Japanese tech titan SoftBank Group disclosed Tuesday that its profit rallied 12 percent in the quarter to June as the group's investments provided it additional income, including revenues from its shares in U.S. telecoms firm, T-Mobile.
As a result of the quarterly rally, the Japanese investment and telecoms company said its total profits climbed to $12 billion (1.26 trillion yen), advancing from 1.1 trillion yen in the previous year.
The strong performance is welcome news for CEO Masayoshi Son, who has faced growing disapproval for his business strategy after Softbank's recent record declines.
Softbank's rally is largely down to increasing market valuations of its Vision Fund-backed investment in Slack and Uber, whose stock prices grew in the April-June quarter as tech stocks advanced despite massive lockdowns brought about by the coronavirus pandemic.
The group's latest fiscal year began in April when tech shares soared and its own stock price ballooned following a $23 billion share buyback agreement.
Son disclosed the group already has secured almost all the $41 billion (4.5 trillion yen) it had pledged to achieve within a year through asset sales, but he recognizes there are concerns regarding a resurgence of the pandemic.
SoftBank announced earlier that it was forming a new affiliate unit to conduct COVID-19 clinical trials and would prioritize its workers and staff of the SoftBank Hawks baseball team.

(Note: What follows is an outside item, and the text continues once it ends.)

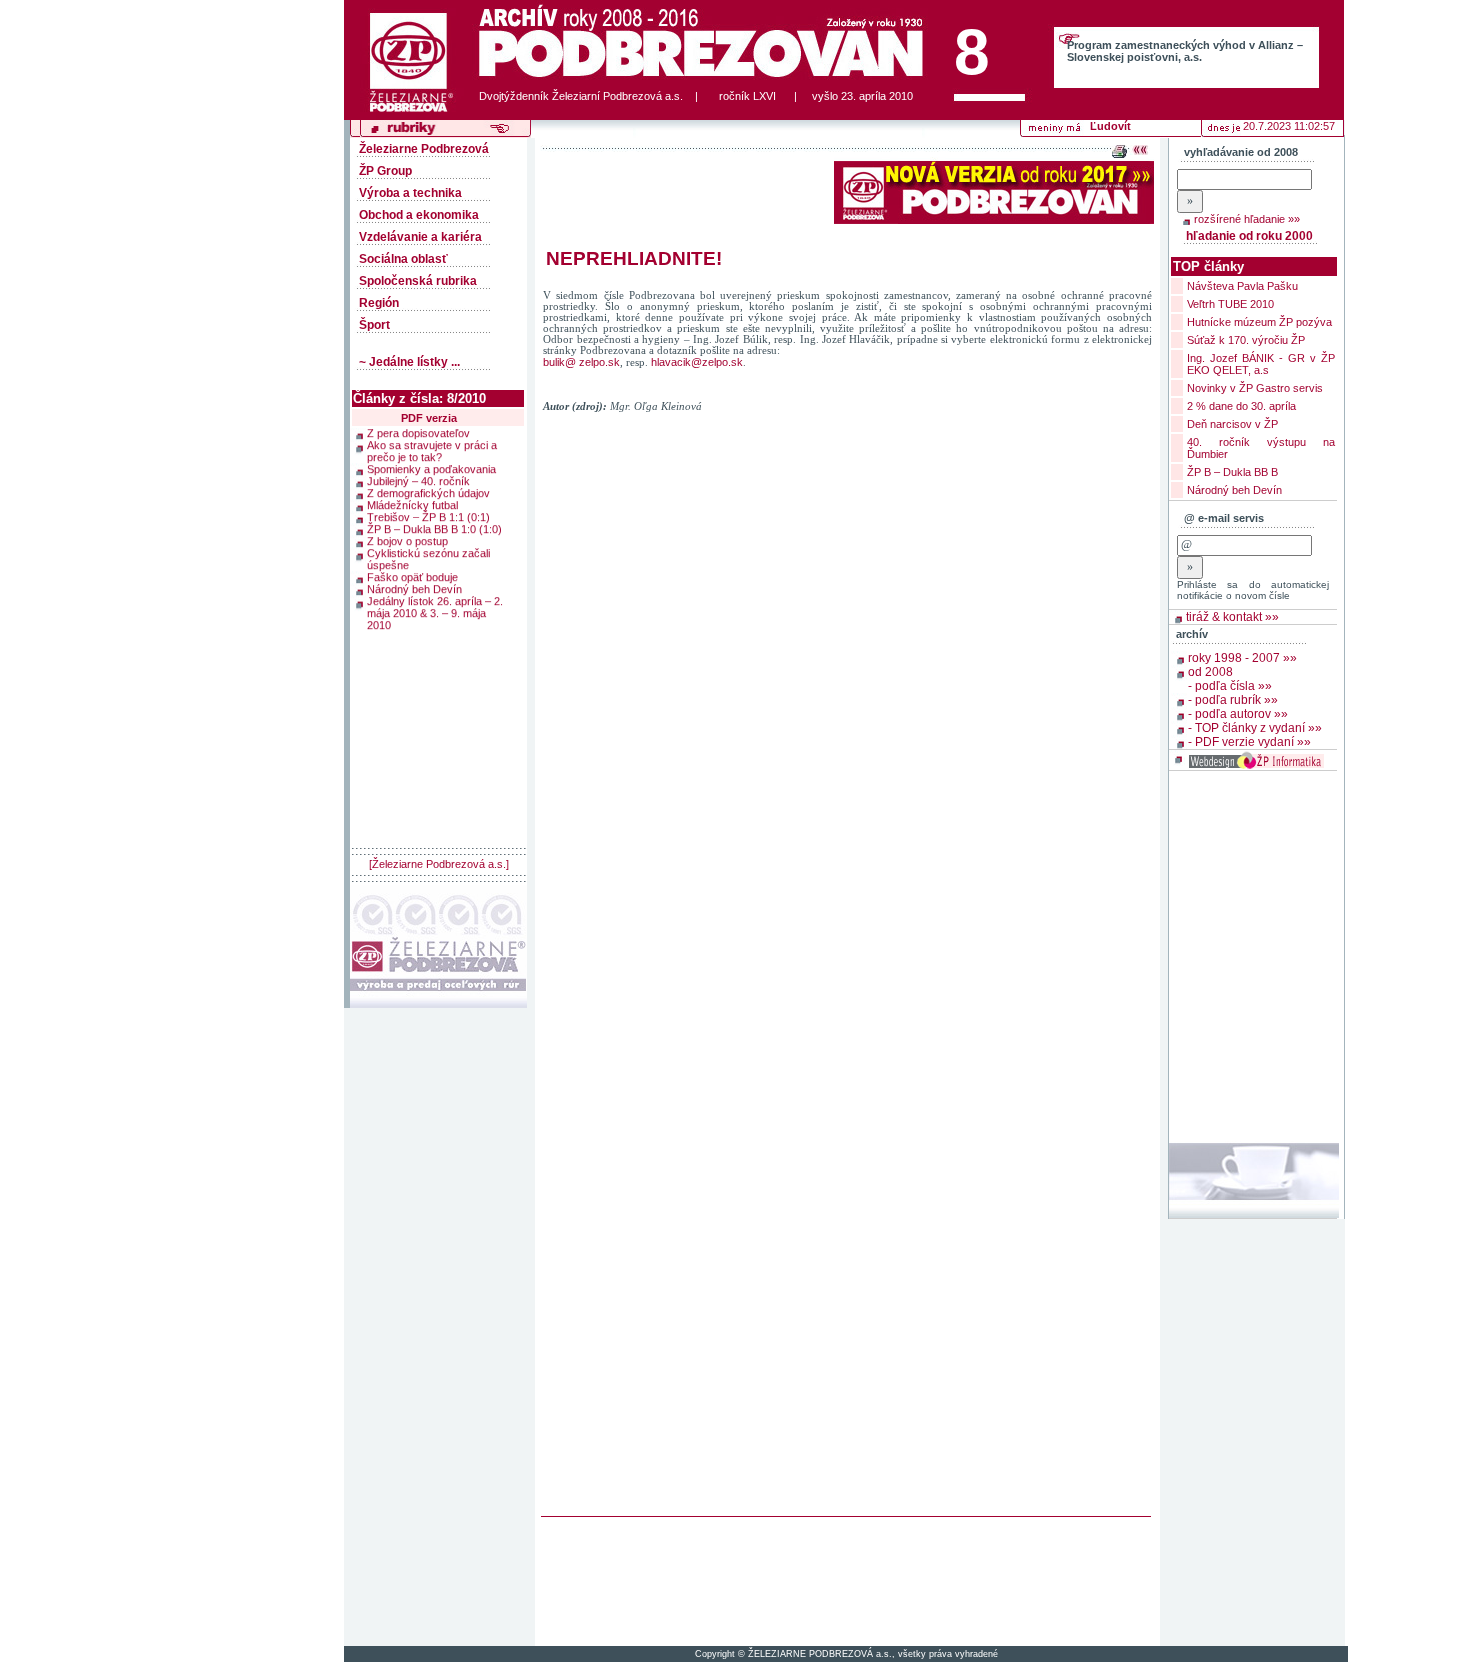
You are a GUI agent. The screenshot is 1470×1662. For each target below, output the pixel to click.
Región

Meanwhile, Softbank's Vision Fund's results have been further lifted by fresh IPOs in the U.S. Housing insurance company Lemonade, which SoftBank supported with a $300 million funding, is now worth more than $1 billion.
SoftBank said it is also looking into a sale of British semiconductor developer Arm Holdings, one of Softbank's most prominent assets, The Wall Street Journal said.
Brightstar Corp., a U.S. wireless service operator, also comprises Softbank's diverse portfolio of assets. Meanwhile, SoftBank registered a loss in the year ended March. The company did not offer an estimate for the current fiscal year ending in March next year.